### What the task requires
Once the line containing "Subscribe to our" has been written out, stop; until then, restate each line of the entries below word for word from the first.

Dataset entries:
┌──

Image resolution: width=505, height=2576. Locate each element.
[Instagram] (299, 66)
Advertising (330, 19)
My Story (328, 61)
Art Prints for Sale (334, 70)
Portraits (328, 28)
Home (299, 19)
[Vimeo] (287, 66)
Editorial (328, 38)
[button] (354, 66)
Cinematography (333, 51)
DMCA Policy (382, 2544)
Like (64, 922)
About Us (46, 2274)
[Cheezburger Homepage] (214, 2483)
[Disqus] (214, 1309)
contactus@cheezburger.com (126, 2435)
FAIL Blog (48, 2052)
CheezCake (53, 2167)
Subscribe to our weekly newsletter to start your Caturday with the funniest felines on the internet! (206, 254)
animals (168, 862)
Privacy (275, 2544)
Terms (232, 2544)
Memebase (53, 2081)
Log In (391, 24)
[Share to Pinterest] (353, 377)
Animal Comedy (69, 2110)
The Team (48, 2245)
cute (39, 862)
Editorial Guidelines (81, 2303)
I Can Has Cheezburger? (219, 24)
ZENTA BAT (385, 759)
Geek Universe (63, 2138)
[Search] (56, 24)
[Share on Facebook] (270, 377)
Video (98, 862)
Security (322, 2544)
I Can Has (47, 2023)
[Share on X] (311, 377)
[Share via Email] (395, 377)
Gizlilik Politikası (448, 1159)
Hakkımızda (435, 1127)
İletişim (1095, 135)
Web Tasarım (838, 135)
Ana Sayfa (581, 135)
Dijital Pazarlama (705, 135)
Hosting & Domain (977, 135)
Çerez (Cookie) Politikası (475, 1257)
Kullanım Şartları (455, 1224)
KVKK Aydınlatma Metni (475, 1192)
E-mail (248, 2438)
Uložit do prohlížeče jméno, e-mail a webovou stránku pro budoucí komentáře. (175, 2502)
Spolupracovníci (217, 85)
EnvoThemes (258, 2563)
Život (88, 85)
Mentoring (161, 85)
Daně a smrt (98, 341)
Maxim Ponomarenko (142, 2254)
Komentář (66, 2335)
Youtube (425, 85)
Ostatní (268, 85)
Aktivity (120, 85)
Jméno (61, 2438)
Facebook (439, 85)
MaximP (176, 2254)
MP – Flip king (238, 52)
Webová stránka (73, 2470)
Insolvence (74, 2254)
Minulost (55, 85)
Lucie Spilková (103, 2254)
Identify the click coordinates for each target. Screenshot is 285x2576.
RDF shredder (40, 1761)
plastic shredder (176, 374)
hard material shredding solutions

└──

### Task output
Image resolution: width=505, height=2576. Locate each element.
[Instagram] (299, 66)
Advertising (330, 19)
My Story (328, 61)
Art Prints for Sale (334, 70)
Portraits (328, 28)
Home (299, 19)
[Vimeo] (287, 66)
Editorial (328, 38)
[button] (354, 66)
Cinematography (333, 51)
DMCA Policy (382, 2544)
Like (64, 922)
About Us (46, 2274)
[Cheezburger Homepage] (214, 2483)
[Disqus] (214, 1309)
contactus@cheezburger.com (126, 2435)
FAIL Blog (48, 2052)
CheezCake (53, 2167)
Subscribe to our weekly newsletter to start your Caturday with the funniest felines on the internet! (206, 254)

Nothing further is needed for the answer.